SALAM PAPUA (TIMIKA) - Kelapa Dinas Pekerjaan Umum
dan Penataan Ruang (PUPR) Kabupaten Mimika, Roberth Mayaut mengatakan bahwa
proyek Air Bersih di Mimika yang telah dikerjakan sejak tahun 2012 hingga tahun
2022 telah menelan anggaran sebesar Rp 111 Miliar dengan progres pekerjaan
mencapai 34 persen.
“Proyek ini sudah dijalankan dari 10 tahun yang lalu, sudah
mengeluarkan anggaran Rp 111 Miliar, itu pun baru 34 persen pengerjaannya,”
ujarnya, Jumat (4/8/2023).
Roberth menjelaskan, awal perencanaan proyek air bersih pada
tahun 2012 ditetapkan anggaran sebesar Rp 400 Miliar lebih, namun dengan berjalannya
waktu, ada penyesuaian harga pada tahun 2022 dilakukan review kembali, sehingga
untuk 50 ribu sambungan rumah (SR) membutuhkan anggaran kurang lebih Rp 511
miliar.
“Berarti masih butuh Rp 400 miliar lebih untuk bisa
menyelesaikan 50 ribu SR,” jelasnya.
Sehingga bila ada yang bertanya mengapa sudah kucurkan anggaran
Rp 111 Miliar tapi air belum bisa berjalan? Robert pun mengungkapkan bahwa bila
dipaksakan maka pastinya akan ada beban anggaran yang Pemda keluarkan untuk
subsidi.
Untuk mengairi air dari Check Poin Kuala Kencana menuju
Ground Water Tank (GWT) / Tangki Air Tanam di Sp 2 dan Sp 5 membutuhkan BBM
yang sangat banyak, sebab air dari GWT akan didorong menggunakan Booster agar
bisa masuk ke setiap SR.
Sedangkan untuk menarik retribusi perlu ada Peraturan Bupati
(Perbup) dan itu sudah dilakukan oleh PUPR.
“Untuk menggerakan empat mesin, Pemda harus menggelontorkan
uang sebesar Rp 2 miliar tiap bulannya hanya untuk membeli BBM, itu di luar
perhitungan biaya tenaga Sumber Daya Manusia (SDM) yang akan mengelola air. Saya
beri Perumpamaan, bila 1000 SR yang terpasang dan satu rumah membayar Rp 300
ribu, maka totalnya yang diterima Pemda
perbulannya hanya sebesar Rp 300 juta, sedangkan Pemda sebulan harus
mengeluarkan anggaran sebesar Rp 2 Miliar, berarti kekurangan Rp 1,7 Miliar,
kira-kira siapa yang tanggung? Karena setiap meter kubik harus ada hitungannya,
tapi soal harga Rp 300 ribu itu, saya hanya ambil perumpamaan saja, bukan harga
paten yang akan kami tetapkan. Itu baru kita bicara soal subsidi BBM, belum SDM
yang akan bekerja mengelola air.," jelasnya.

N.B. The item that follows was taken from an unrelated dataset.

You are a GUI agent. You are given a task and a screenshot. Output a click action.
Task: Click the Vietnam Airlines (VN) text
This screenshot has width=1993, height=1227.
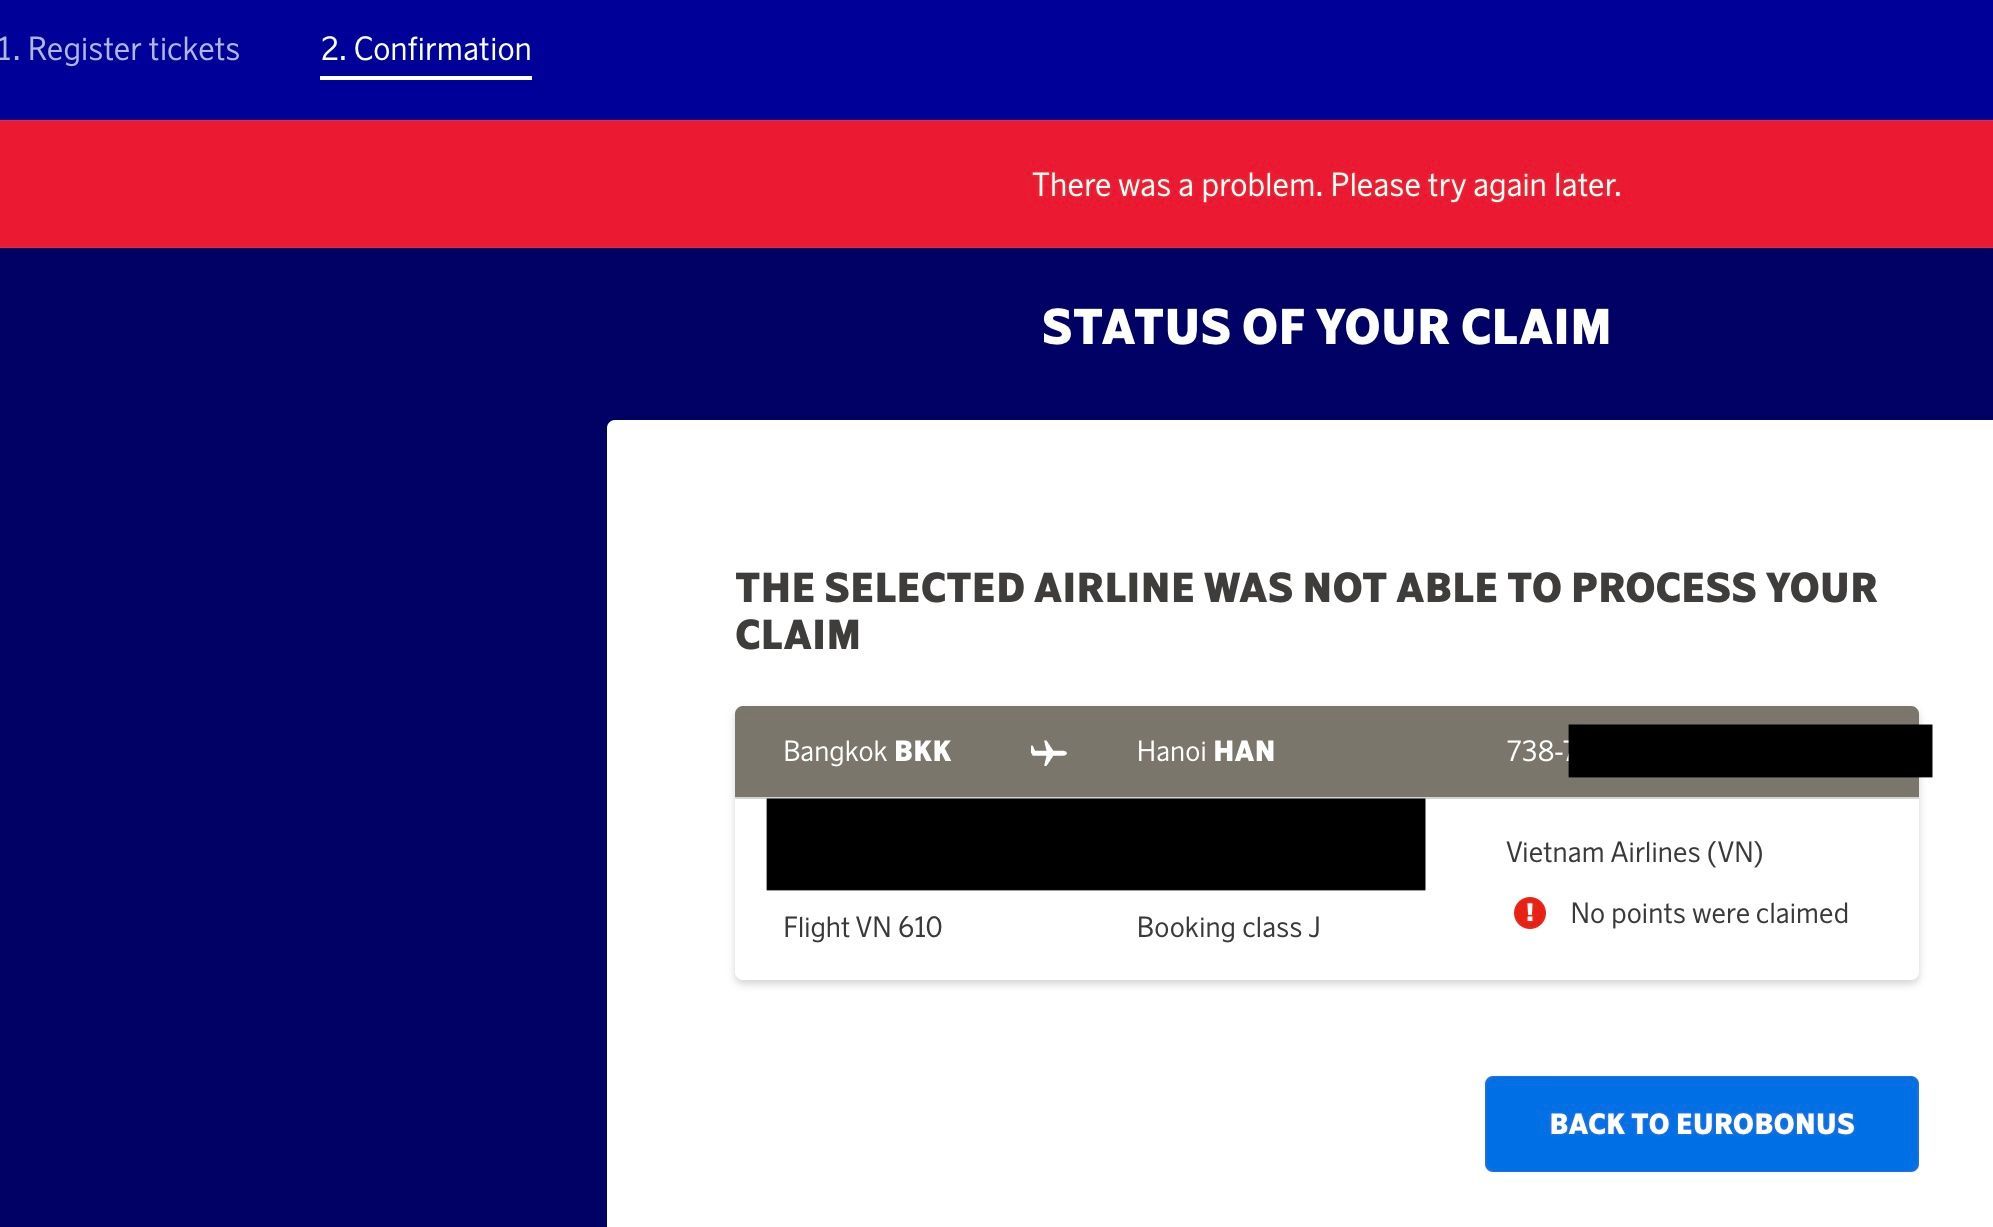click(1634, 852)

Jika dilihat dari kondisi yang dialami PUPR, maka dapat
dikatakan bahwa tidak ada keberpihakan anggaran untuk air bersih walaupun
diketahui bahwa air bersih sangat berkaitan dengan hajat hidup orang banyak. Sementara
pada tahun 2023, anggaran yang diakomodir dalam APBD sebesar Rp 69 Miliar,
namun kembali Robert tekankan jika progres air bersih masih tetap di angka 34
persen.
"Seharusnya ada kebijakan anggaran untuk mendorong
pekerjaan air bersih agar bisa berjalan, karena sudah 10 tahun progres baru 34
persen. Kalaupun dipaksa untuk berjalan maka resiko subsidinya besar, anggaran
setiap tahun kami usulkan tetapi sering
dipangkas dengan alasan anggaran terbatas," tambahnya.